By default a PostgreSQL server has a max_connections of 100 and you are trying to increase it to 150 then you are not just changing a number in the postgresql.conf. You are essentially increase the footprint of the DB across your server’s entire hardware resource.

The three primary pillars to deal with are - RAM, CPU and IO

1. RAM Calculation: Critical Factor

Each Postgres backend process consumes a baseline amount of memory, plus whatever memory is allocation for running queries.

You need to calculate your memory scaling based on two primary configuration parameters:

shared_buffers: The pool of memory shared by all connections for caching data is usually 25% of RAM.
work_mem: The amount of memory used by a single internal sort of hash ops within a query before it writes to temporary disk files. Crucially, a single complex query might use multiple times this amount.

max_memory_risk = shared_buff + (max_conn × work_mem × ops_per_query)

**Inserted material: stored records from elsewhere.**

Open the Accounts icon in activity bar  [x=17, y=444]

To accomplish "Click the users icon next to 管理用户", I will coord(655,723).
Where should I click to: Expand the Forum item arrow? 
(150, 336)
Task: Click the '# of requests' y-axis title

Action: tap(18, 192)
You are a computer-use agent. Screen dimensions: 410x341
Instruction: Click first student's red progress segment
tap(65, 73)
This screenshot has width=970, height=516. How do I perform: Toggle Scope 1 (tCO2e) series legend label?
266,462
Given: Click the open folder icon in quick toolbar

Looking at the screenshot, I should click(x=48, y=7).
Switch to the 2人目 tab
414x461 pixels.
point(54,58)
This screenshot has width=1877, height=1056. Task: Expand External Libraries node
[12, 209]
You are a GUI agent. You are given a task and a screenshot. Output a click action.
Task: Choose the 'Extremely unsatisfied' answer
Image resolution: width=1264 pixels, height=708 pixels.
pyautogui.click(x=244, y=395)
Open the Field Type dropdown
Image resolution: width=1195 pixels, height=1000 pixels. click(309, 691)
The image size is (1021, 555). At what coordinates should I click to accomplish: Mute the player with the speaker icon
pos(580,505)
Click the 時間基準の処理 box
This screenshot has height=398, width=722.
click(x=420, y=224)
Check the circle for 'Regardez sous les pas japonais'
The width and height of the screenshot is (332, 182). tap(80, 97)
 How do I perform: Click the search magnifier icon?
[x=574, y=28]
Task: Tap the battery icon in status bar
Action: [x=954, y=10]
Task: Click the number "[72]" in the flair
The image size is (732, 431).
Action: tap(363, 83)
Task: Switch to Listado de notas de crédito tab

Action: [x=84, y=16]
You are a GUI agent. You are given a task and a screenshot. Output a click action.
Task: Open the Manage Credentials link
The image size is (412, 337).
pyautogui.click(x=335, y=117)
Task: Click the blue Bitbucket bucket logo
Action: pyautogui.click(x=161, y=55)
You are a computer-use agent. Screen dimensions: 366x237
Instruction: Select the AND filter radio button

At 100 connections with a work_mem of 64MB, your connection-specific memory risk is up to 6.4GB, but at 150 connections, this jumps to 9.6GM!

2. CPU Scaling

8 cores can easily handle 150 idle connections, but when a traffic spike comes and all connections become active at the exact same time, the 8-core CPU chokes!

The way to scale CPU:

If your workload is highly concurrent but consists of short, fast queries, scaling to 16 cores will provide the necessary bandwidth to handle the increased process scheduling without severe context-switching latency.
If you cannot scale the CPU, you must use an external connection pooler like pg_bouncer is front of Postgres. PgBouncer can accept thousands of application connections but routes them into a tight, highly efficient pool of just 15 to 20 actual DB connections, saving your CPU from melting.

3. I/O (Disk Speed)

The more number of connections generally mean more concurrent read/write ops. If you scale your server’s compute and RAM but leave it on low-IOPS storage then the extra connections will be stuck on “disk wait” state!

When it comes to cloud providers, increase in storage volume must be accompanied IOPS along with server size. Moving from 8 cores to 16 cores ideally should be accompanied by a boost to atleast 3,000 to 5,000 provisioned IOPS (fast NVMe drivers) to handle the increased concurrent write-ahead logging (WAL) and data flushing.